Moccia: «I social network uccidono l'autostima, per questo tante follie»

Adolescenti che sono vittime di giochi sul web, altri che compiono gesti estremi e pericolosi per immortalare un momento con un selfie: che cosa sta succedendo ai nostri figli?
«Diciamo che la frase di Andy Warhol del 1968 è stata più che mai profetica: in futuro ciascuno avrà i suoi 15 minuti di fama e notorietà».

Milano, ragazzo di 15 anni morto per un selfie: precipitato dal tetto del centro commerciale di Sesto S.G.
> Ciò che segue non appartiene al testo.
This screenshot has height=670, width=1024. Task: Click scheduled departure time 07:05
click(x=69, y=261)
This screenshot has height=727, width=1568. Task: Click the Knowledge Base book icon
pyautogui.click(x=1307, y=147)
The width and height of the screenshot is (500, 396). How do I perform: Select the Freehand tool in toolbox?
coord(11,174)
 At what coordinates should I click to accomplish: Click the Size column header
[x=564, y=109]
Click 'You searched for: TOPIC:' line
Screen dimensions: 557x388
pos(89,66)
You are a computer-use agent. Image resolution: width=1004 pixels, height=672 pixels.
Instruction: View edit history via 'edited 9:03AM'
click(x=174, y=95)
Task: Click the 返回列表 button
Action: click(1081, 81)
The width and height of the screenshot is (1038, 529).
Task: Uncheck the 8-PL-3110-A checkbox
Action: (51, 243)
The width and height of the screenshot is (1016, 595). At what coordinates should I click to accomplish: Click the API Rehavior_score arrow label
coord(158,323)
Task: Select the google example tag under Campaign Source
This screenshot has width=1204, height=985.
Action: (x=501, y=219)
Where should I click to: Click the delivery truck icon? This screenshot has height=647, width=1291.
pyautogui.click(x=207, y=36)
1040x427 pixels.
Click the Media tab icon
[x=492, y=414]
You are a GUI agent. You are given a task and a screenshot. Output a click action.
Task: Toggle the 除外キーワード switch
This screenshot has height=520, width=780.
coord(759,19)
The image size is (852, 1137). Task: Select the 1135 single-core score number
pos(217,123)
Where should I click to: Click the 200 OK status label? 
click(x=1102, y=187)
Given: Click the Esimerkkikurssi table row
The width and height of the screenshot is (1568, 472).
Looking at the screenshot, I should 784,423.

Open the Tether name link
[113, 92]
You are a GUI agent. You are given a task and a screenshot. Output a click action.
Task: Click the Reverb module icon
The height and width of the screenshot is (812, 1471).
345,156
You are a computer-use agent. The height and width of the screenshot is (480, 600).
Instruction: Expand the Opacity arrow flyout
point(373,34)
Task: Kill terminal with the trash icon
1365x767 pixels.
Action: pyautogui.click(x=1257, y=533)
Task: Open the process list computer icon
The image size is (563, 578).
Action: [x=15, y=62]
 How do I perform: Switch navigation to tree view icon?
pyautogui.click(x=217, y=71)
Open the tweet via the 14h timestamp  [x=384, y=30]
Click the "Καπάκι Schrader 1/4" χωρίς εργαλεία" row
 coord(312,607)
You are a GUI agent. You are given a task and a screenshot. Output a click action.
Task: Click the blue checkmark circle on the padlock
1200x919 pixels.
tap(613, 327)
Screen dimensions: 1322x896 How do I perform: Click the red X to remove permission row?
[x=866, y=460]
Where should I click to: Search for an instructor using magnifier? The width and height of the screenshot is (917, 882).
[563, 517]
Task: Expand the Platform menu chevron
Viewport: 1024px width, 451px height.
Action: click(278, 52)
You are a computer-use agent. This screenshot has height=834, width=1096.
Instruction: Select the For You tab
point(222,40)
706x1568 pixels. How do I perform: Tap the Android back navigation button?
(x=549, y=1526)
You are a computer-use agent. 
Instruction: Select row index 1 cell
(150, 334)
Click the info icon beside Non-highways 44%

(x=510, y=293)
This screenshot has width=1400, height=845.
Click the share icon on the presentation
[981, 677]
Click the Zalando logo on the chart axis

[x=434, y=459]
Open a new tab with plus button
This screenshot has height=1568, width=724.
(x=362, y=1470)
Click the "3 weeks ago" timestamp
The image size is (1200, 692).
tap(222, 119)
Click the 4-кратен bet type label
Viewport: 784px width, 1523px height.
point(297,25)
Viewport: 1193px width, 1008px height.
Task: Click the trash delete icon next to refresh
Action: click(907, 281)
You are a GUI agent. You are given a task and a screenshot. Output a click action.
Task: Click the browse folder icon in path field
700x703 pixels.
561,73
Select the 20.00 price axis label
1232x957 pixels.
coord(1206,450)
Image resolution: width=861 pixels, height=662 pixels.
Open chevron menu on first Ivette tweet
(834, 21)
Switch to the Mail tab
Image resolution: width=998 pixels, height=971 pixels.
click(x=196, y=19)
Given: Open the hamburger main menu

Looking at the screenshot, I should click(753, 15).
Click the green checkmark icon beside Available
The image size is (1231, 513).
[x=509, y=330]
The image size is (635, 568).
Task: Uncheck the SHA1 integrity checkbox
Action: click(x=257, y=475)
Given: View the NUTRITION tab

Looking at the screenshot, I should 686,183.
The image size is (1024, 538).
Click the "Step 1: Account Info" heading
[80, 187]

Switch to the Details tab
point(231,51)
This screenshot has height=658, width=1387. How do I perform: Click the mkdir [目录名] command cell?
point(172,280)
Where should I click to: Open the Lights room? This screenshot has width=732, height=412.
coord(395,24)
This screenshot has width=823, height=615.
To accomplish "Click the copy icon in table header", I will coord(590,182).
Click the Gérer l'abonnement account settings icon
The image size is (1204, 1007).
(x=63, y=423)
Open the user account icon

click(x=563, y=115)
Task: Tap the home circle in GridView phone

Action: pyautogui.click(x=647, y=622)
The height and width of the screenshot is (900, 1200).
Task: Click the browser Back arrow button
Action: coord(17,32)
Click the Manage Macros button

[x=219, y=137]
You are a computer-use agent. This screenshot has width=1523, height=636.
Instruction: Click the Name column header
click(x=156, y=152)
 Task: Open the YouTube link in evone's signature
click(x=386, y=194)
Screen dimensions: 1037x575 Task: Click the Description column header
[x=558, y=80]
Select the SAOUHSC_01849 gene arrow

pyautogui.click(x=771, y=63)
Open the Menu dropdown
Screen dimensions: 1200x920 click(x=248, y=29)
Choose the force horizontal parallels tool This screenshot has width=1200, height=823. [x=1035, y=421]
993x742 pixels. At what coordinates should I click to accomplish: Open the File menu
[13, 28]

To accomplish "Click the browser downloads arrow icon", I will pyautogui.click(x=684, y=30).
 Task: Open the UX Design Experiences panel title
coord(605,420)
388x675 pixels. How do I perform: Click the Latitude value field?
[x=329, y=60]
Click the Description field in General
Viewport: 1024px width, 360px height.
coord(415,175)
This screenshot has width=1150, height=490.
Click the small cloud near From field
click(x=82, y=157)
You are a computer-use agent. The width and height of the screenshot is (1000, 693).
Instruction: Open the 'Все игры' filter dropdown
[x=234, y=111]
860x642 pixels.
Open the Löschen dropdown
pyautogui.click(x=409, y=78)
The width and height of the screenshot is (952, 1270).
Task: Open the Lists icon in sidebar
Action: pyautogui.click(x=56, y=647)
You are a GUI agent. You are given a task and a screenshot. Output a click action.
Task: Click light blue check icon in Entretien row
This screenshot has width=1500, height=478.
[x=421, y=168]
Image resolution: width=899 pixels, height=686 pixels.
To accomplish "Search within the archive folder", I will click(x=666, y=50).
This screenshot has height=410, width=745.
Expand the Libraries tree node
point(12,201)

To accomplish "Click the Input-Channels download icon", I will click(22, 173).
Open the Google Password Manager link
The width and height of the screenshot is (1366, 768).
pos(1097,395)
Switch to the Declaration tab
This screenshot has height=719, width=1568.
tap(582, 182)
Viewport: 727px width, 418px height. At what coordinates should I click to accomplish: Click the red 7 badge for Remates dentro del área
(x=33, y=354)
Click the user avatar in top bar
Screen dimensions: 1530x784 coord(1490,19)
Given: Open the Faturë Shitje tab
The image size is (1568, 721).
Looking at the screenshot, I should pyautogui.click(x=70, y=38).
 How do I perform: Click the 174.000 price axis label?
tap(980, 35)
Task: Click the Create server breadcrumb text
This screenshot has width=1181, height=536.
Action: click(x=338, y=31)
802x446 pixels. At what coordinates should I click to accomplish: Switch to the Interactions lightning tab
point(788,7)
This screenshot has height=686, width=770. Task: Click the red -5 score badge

Federico Moccia, scrittore e regista, passato dai lucchetti ai telefonini, raccontando sempre l'universo degli adolescenti: cosa spinge un ragazzo a compiere gesti estremi e pericolosi?
«La dannata voglia di mettersi sempre in mostra».

Perché deve farsi accettare dal gruppo o per sentirsi figo?
«Secondo me il vero motivo di certi gesti è la mancanza di autostima e indipendenza dagli altri. Perché bisogna far capire ai ragazzi che gli altri non esistono. Sono numeri. Non sono importanti come le persone per cui tu sei davvero importante. Ed è proprio nei confronti di costoro che il ragazzo deve farsi sentire importante».

La palla torna ai genitori. Che cosa devono fare?
«Parlare di più con i figli. Bisogna educarli a trovare le passioni. Far crescere la loro autostima, la personalità. Lavorare sul carattere per renderlo forte. Perché se hai una personalità capisci subito che certi gesti sono bravate pericolose, stupidaggini».

Ma se sono proprio i genitori a stare continuamente sui social?
«E allora si impegnassero a trovare delle condivisioni con i figli. Anche utilizzando il web e il telefonino. È necessario che si trovino dei divertimenti comuni, delle passioni. Diventa fondamentale il racconto della propria esperienza, perché esperienza genera esperienza. Spesso i fallimenti e le delusioni funzionano meglio delle sgridate».

Ma questa società aiuta i ragazzi?
«No, tende a disintegrare i più giovani perché ha creato aspettative troppo alte. Li rende fragili e poi si verificano casi di suicidi per un brutto voto a scuola. Se invece hai carattere e personalità non ti fai condizionare lo stato d'animo e il tuo equilibrio da un'insufficienza scolastica».